Gefter: People often use Darwinian evolution as an argument that our perceptions accurately reflect reality. They say, “Obviously we must be latching onto reality in some way because otherwise we would have been wiped out a long time ago. If I think I’m seeing a palm tree but it’s really a tiger, I’m in trouble.”

Hoffman: Right. The classic argument is that those of our ancestors who saw more accurately had a competitive advantage over those who saw less accurately and thus were more likely to pass on their genes that coded for those more accurate perceptions, so after thousands of generations we can be quite confident that we’re the offspring of those who saw accurately, and so we see accurately. That sounds very plausible. But I think it is utterly false. It misunderstands the fundamental fact about evolution, which is that it’s about fitness functions—mathematical functions that describe how well a given strategy achieves the goals of survival and reproduction. The mathematical physicist Chetan Prakash proved a theorem that I devised that says: According to evolution by natural selection, an organism that sees reality as it is will never be more fit than an organism of equal complexity that sees none of reality but is just tuned to fitness. Never.

Gefter: You’ve done computer simulations to show this.
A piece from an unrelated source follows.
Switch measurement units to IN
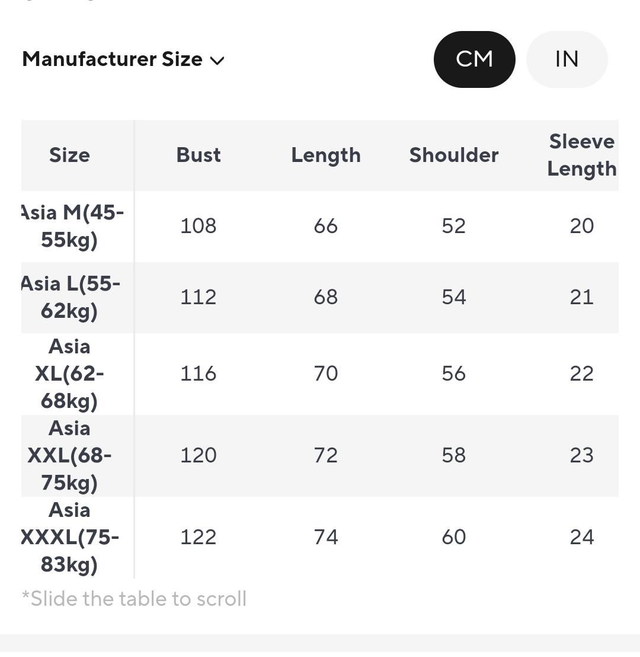tap(567, 59)
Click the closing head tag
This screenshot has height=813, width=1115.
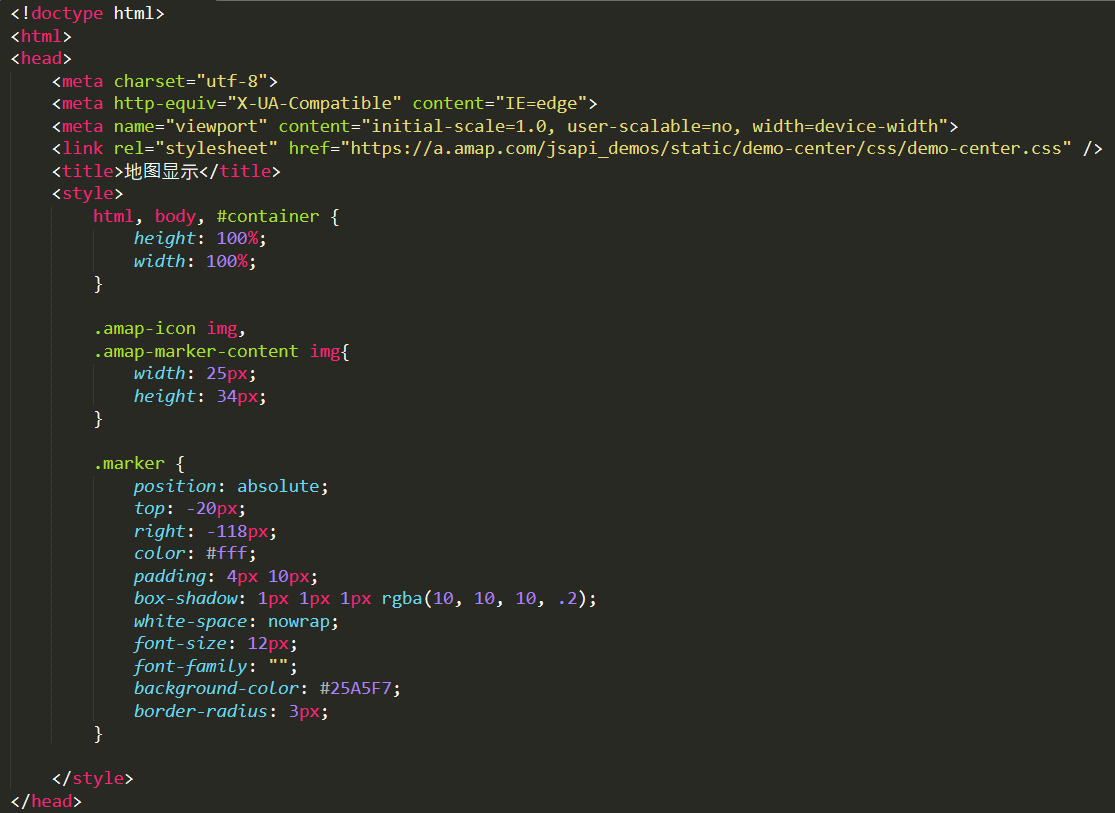point(46,801)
Can you give an example?

Hoffman: Suppose in reality there’s a resource, like water, and you can quantify how much of it there is in an objective order—very little water, medium amount of water, a lot of water. Now suppose your fitness function is linear, so a little water gives you a little fitness, medium water gives you medium fitness, and lots of water gives you lots of fitness—in that case, the organism that sees the truth about the water in the world can win, but only because the fitness function happens to align with the true structure in reality. Generically, in the real world, that will never be the case. Something much more natural is a bell curve—say, too little water you die of thirst, but too much water you drown, and only somewhere in between is good for survival. Now the fitness function doesn’t match the structure in the real world. And that’s enough to send truth to extinction. For example, an organism tuned to fitness might see small and large quantities of some resource as, say, red, to indicate low fitness, whereas they might see intermediate quantities as green, to indicate high fitness. Its perceptions will be tuned to fitness, but not to truth. It won’t see any distinction between small and large—it only sees red—even though such a distinction exists in reality.

Gefter: But how can seeing a false reality be beneficial to an organism’s survival?

Hoffman: There’s a metaphor that’s only been available to us in the past 30 or 40 years, and that’s the desktop interface. Suppose there’s a blue rectangular icon on the lower right corner of your computer’s desktop — does that mean that the file itself is blue and rectangular and lives in the lower right corner of your computer? Of course not. But those are the only things that can be asserted about anything on the desktop — it has color, position, and shape. Those are the only categories available to you, and yet none of them are true about the file itself or anything in the computer. They couldn’t possibly be true. That’s an interesting thing. You could not form a true description of the innards of the computer if your entire view of reality was confined to the desktop. And yet the desktop is useful. That blue rectangular icon guides my behavior, and it hides a complex reality that I don’t need to know. That’s the key idea. Evolution has shaped us with perceptions that allow us to survive. They guide adaptive behaviors. But part of that involves hiding from us the stuff we don’t need to know. And that’s pretty much all of reality, whatever reality might be. If you had to spend all that time figuring it out, the tiger would eat you.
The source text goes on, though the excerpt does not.